SCOTUS Blocks Wisconsin Deadline Extension for Absentee Ballots

The US Supreme Court blocked an attempt to delay voting in Wisconsin's presidential primary over the coronavirus pandemic.

The 5-4 vote reversed an order that would have extended the absentee ballot deadline for voting in the Wisconsin.

Wisconsin Governor Tony Evers signed an executive order suspending in-person voting Monday after failing to convince the Wisconsin state legislature to postpone elections until May.

The Supreme Court was considering a case brought before Evers issued his executive order.

SCOTUS' decision was focused on whether to keep in place an order that extended the deadline for absentee ballots to be postmarked.

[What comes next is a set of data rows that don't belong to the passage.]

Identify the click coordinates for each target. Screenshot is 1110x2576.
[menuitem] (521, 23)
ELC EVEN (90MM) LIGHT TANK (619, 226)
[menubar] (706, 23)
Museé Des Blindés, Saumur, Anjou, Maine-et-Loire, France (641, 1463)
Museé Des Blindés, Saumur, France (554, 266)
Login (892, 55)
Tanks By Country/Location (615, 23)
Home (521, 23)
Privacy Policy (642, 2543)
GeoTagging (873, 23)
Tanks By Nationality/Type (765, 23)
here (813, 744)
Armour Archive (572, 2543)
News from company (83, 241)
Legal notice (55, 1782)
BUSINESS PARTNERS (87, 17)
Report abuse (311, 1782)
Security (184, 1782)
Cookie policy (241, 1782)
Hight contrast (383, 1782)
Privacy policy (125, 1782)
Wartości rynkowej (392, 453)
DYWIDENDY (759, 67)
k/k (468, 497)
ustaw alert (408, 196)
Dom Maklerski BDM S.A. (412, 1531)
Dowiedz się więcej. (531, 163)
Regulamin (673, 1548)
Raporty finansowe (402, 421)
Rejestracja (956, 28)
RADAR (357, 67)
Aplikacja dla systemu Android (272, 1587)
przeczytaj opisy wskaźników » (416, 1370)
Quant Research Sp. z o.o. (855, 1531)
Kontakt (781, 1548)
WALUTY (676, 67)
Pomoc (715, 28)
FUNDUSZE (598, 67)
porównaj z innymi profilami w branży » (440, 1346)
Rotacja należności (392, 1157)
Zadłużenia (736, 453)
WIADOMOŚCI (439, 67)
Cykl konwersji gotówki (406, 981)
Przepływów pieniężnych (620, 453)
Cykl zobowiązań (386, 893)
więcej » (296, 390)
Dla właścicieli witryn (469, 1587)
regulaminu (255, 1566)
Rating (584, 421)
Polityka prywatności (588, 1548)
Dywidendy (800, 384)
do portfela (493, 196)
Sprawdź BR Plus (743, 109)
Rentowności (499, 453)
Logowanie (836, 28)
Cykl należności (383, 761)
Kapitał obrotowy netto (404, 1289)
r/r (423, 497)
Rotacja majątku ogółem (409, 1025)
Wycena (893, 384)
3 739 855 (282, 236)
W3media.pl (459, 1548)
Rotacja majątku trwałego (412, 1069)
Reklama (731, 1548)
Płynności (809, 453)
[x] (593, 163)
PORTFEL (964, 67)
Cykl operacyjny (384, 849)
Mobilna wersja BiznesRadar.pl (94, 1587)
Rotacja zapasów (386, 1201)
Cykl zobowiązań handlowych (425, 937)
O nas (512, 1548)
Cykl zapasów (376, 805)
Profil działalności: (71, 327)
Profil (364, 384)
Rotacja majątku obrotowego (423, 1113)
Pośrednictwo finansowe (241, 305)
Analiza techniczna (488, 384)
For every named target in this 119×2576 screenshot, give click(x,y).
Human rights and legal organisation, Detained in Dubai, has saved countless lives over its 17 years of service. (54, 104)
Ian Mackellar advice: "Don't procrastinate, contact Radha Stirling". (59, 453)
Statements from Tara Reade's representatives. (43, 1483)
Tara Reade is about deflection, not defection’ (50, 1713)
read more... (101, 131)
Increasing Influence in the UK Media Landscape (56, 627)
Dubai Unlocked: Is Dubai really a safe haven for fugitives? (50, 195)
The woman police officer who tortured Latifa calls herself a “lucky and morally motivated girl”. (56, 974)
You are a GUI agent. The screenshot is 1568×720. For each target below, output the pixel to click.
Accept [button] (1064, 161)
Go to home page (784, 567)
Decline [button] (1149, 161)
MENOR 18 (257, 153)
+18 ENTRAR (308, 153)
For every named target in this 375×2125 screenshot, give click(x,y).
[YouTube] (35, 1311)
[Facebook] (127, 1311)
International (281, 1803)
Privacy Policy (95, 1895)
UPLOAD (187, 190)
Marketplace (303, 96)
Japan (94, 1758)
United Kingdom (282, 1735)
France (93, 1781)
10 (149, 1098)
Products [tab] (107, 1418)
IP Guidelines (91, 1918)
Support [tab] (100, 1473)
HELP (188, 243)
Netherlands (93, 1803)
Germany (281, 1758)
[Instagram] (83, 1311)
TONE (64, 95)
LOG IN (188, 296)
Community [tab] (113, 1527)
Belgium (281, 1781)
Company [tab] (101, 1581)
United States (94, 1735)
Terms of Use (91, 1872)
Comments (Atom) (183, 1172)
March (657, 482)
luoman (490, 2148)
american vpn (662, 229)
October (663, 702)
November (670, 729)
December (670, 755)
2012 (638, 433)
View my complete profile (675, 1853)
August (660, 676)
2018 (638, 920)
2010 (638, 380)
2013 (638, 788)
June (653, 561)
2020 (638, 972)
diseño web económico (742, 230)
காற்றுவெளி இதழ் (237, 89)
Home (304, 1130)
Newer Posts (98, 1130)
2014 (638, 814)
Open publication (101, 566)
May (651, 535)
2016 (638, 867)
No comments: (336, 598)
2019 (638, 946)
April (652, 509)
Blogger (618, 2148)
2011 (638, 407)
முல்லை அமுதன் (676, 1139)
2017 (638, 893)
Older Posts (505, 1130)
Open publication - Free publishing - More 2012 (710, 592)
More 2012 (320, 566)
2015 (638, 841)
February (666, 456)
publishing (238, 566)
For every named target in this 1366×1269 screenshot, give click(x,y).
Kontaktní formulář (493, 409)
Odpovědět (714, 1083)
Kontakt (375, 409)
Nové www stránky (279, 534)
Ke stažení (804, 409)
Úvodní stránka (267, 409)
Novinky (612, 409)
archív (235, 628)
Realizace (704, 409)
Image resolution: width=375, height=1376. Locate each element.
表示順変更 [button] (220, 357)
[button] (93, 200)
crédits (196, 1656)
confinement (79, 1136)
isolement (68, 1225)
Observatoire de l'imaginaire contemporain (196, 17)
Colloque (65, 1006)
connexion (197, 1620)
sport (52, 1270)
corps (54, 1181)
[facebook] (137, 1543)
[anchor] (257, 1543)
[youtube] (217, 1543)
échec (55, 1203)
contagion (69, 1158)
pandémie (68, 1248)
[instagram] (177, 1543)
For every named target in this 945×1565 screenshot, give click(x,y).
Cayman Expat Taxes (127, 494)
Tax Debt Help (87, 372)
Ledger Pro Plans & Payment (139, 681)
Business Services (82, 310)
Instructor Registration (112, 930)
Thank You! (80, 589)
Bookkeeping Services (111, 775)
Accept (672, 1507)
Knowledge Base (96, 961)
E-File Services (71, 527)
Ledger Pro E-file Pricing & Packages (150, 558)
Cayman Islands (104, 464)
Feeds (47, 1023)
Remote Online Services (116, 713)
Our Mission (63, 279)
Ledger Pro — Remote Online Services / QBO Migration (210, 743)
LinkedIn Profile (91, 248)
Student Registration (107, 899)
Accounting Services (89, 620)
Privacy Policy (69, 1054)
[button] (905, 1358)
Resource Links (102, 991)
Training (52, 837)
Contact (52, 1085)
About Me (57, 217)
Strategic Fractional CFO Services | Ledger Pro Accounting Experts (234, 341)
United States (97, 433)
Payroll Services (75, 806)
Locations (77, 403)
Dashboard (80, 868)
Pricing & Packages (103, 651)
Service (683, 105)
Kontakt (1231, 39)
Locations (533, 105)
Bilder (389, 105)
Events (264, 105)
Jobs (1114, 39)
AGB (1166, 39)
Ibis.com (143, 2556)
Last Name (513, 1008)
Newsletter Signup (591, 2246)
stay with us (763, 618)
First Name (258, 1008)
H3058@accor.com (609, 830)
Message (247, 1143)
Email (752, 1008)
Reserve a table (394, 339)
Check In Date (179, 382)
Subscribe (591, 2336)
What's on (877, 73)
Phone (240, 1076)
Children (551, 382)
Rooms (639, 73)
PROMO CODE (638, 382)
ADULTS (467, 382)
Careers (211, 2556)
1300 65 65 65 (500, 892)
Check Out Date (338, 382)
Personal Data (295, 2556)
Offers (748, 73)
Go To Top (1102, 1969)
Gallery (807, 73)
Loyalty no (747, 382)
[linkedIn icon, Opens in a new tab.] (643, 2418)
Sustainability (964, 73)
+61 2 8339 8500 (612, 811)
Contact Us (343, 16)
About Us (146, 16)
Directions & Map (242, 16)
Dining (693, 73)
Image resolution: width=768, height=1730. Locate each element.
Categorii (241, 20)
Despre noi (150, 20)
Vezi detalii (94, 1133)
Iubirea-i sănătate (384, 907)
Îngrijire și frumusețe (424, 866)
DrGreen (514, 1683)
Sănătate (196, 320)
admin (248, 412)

Federal Judge Had Extended Absentee Ballot Deadline

Last week, U.S. District Judge William Conley ordered the state to extend two key absentee ballot deadlines in an effort to mitigate a drop in voter turnout. Conley ruled, "Voters will have an extra day — until 5 p.m. Friday — to request absentee ballots, and, more significantly, Conley ordered election officials to count absentee ballots received by 4 p.m. on April 13, nearly a week after the original deadline of 8 p.m. on election night. Ballots do not have to be postmarked by any particular time."

SCOTUS reasoned that extending the date by which voters could mail absentee ballots “fundamentally alters the nature of the election.”

Political Fallout

Democrats and voting rights groups had gone to court to push for an extended deadline, warning that coronavirus fears could keep voters from the polls.

“The ‘electoral status quo’ already has been upended ― not by any judicial order, but by the COVID-19 pandemic and the ‘voter confusion and electoral chaos’ it is causing,” wrote Marc Elias, an attorney for the Democrats, in a brief submitted to the court.

SCOTUS' order put a heavy emphasis on the fact that the date for the ballots to be postmarked — not just received by elections officials — had been extended. And it was that remedy, the court ruled, that went beyond what Democrats had even sought.

Justice Ruth Bader Ginsburg called the majority’s decision “ill advised” in a dissent joined by Justices Sonia Sotomayor, Stephen Breyer and Elena Kagan. “While I do not doubt the good faith of my colleagues, the Court’s order, I fear, will result in massive disenfranchisement,” Ginsburg wrote. “A voter cannot deliver for postmarking a ballot she has not received. Yet tens of thousands of voters who timely requested ballots are unlikely to receive them by April 7, the Court’s postmark deadline.”

Groups like Moveon.org took to twitter slamming the decision by SCOTUS:

Vote Will Go On

Voters in the state of Wisconsin will go to the polls Tuesday. The state of Wisconsin remains under a shelter-in-place order, and federal officials have urged Americans not to gather in groups of 10 or more until the end of April.